• **DATA FOR THE TASK**
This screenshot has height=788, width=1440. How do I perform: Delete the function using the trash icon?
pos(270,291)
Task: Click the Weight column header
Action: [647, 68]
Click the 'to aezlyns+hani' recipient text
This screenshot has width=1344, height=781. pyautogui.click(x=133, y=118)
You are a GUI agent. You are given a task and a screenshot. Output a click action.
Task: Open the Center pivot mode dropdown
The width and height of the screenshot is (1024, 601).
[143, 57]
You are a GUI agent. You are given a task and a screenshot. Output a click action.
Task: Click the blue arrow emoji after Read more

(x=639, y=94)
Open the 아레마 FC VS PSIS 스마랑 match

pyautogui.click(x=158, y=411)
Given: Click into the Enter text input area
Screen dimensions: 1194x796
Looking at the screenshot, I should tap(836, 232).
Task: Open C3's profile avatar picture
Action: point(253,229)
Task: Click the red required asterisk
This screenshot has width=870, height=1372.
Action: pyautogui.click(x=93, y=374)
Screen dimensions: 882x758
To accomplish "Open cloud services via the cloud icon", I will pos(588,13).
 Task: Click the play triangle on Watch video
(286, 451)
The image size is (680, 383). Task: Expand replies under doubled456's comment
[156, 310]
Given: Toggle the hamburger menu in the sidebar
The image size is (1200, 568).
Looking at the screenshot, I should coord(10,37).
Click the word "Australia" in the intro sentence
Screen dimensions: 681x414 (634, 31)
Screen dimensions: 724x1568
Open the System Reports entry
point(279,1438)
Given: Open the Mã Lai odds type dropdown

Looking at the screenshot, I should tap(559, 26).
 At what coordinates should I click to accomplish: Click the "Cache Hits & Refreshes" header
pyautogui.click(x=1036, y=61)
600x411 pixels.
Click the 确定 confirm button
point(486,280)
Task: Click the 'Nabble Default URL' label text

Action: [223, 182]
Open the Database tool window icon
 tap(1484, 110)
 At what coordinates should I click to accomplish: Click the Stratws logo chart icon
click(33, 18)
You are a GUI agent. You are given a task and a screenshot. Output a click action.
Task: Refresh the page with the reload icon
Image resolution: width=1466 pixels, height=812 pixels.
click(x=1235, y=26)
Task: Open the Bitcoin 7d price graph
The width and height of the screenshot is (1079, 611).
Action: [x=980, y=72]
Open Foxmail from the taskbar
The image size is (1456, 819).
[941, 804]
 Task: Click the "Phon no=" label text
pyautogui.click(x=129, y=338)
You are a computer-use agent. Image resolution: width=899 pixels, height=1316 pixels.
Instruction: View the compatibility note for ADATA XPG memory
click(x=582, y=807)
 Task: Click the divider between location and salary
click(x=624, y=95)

• **WHAT YOU HAVE TO DO**
Swap each "GUI agent" in the lines above for "screen agent" and give all the lines again, leaving everything else unchanged.

• **ANSWER TO THE EXERCISE**
This screenshot has height=788, width=1440. How do I perform: Delete the function using the trash icon?
pos(270,291)
Task: Click the Weight column header
Action: [647, 68]
Click the 'to aezlyns+hani' recipient text
This screenshot has width=1344, height=781. pyautogui.click(x=133, y=118)
You are a screen agent. You are given a task and a screenshot. Output a click action.
Task: Open the Center pivot mode dropdown
The width and height of the screenshot is (1024, 601).
[143, 57]
You are a screen agent. You are given a task and a screenshot. Output a click action.
Task: Click the blue arrow emoji after Read more

(x=639, y=94)
Open the 아레마 FC VS PSIS 스마랑 match

pyautogui.click(x=158, y=411)
Given: Click into the Enter text input area
Screen dimensions: 1194x796
Looking at the screenshot, I should tap(836, 232).
Task: Open C3's profile avatar picture
Action: point(253,229)
Task: Click the red required asterisk
This screenshot has width=870, height=1372.
Action: pyautogui.click(x=93, y=374)
Screen dimensions: 882x758
To accomplish "Open cloud services via the cloud icon", I will pos(588,13).
 Task: Click the play triangle on Watch video
(286, 451)
The image size is (680, 383). Task: Expand replies under doubled456's comment
[156, 310]
Given: Toggle the hamburger menu in the sidebar
The image size is (1200, 568).
Looking at the screenshot, I should coord(10,37).
Click the word "Australia" in the intro sentence
Screen dimensions: 681x414 (634, 31)
Screen dimensions: 724x1568
Open the System Reports entry
point(279,1438)
Given: Open the Mã Lai odds type dropdown

Looking at the screenshot, I should tap(559, 26).
 At what coordinates should I click to accomplish: Click the "Cache Hits & Refreshes" header
pyautogui.click(x=1036, y=61)
600x411 pixels.
Click the 确定 confirm button
point(486,280)
Task: Click the 'Nabble Default URL' label text

Action: [223, 182]
Open the Database tool window icon
 tap(1484, 110)
 At what coordinates should I click to accomplish: Click the Stratws logo chart icon
click(33, 18)
You are a screen agent. You are given a task and a screenshot. Output a click action.
Task: Refresh the page with the reload icon
Image resolution: width=1466 pixels, height=812 pixels.
click(x=1235, y=26)
Task: Open the Bitcoin 7d price graph
The width and height of the screenshot is (1079, 611).
Action: [x=980, y=72]
Open Foxmail from the taskbar
The image size is (1456, 819).
[941, 804]
 Task: Click the "Phon no=" label text
pyautogui.click(x=129, y=338)
You are a computer-use agent. Image resolution: width=899 pixels, height=1316 pixels.
Instruction: View the compatibility note for ADATA XPG memory
click(x=582, y=807)
 Task: Click the divider between location and salary
click(x=624, y=95)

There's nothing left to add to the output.